Emily and I heard about some church in a small rural town called Nyamata which had been left virtually untouched since it was rampaged in the genocide. A week before we left, we decided to visit the church in order to observe the special place and honor the victims before we departed for America. We weren’t sure how to get there, so we decided to ask our friend Prosper for directions. Coincidentally, Nyamata was Prosper’s town, and he was heading home with his family at that time. So he escorted us to the bus and we traveled together to the countryside. We arrived just before the memorial was about to close, which was also really lucky. God must have really wanted us to see this place!
What I saw in the church was horrific. I got goosebumps and chills down my spine upon walking through the threshold of the door. I just stopped, unable to take another step, as I tried to filter the immensity of emotions that flowed through me. I just couldn’t fathom how much pain and suffering must have happened in that very spot; I was standing on sacred ground. I was immersed in an incomprehensible situation, but I finally felt a small amount of the pain which many Rwandans feel daily. The altar was desecrated, the tabernacle was torn open, old rosaries were heaped in piles. Blood stained clothes with visible tears from machetes were stacked in heaps on the pews. In a lower chamber of the church, and in two large chambers in the ground outside were the tangible remains of death. Open mass graves were filled from floor to ceiling with skulls and bones of thousands of people. They were situated in clear view, and many were filled with holes from bullets and slices from machetes.
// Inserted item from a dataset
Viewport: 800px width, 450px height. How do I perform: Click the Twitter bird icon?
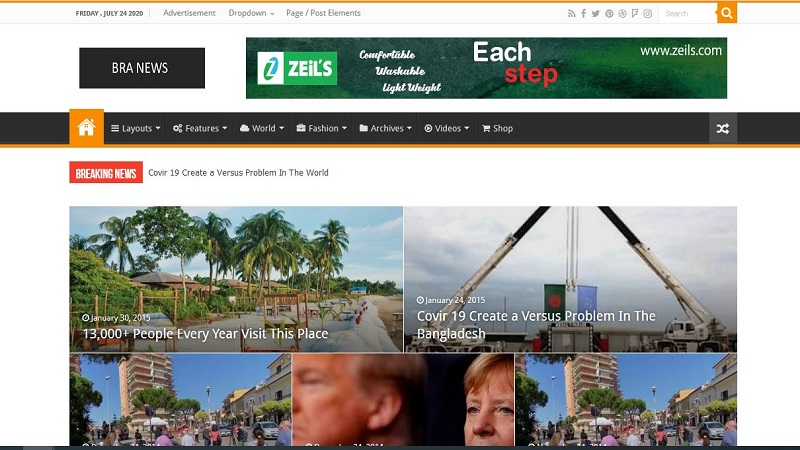click(596, 14)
It was truly a spiritual experience, and it really made me think about some big theological questions of theodicy. How could God let this happen? Was this the answer to the peoples’ ceaseless prayers? Though God is often perceived as an unchanging and everlasting being, was God more present now than during the destruction? I became a little bit angry and frustrated with the God who is all-good. Yet what amazed me most was the courage, perseverance and relentless faith of the Rwandan people despite this pain. After Prosper stopped at his house, he joined us at the church to be our “tour guide,” but truthfully he poured out his own experience of the dark time. For his privacy I won’t repeat his story here, but suffice it to say he was stoic and brave as he factually told us unimaginable realities.
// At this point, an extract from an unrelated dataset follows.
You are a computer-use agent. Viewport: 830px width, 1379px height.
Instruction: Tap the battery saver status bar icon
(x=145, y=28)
Rwanda is a peaceful nation now, but it maintains memorials like the Nyamata church as constant reminders of their plea for “never again.” And out of all the memorials, this was the only one that really struck me. It was simply crazy to see the shredded clothing, the shelves and stacks of bones, and the bullet holes in the ceiling. Yet out of the ruins, there is always hope, and this hope lives on in the lives of each Rwandan today.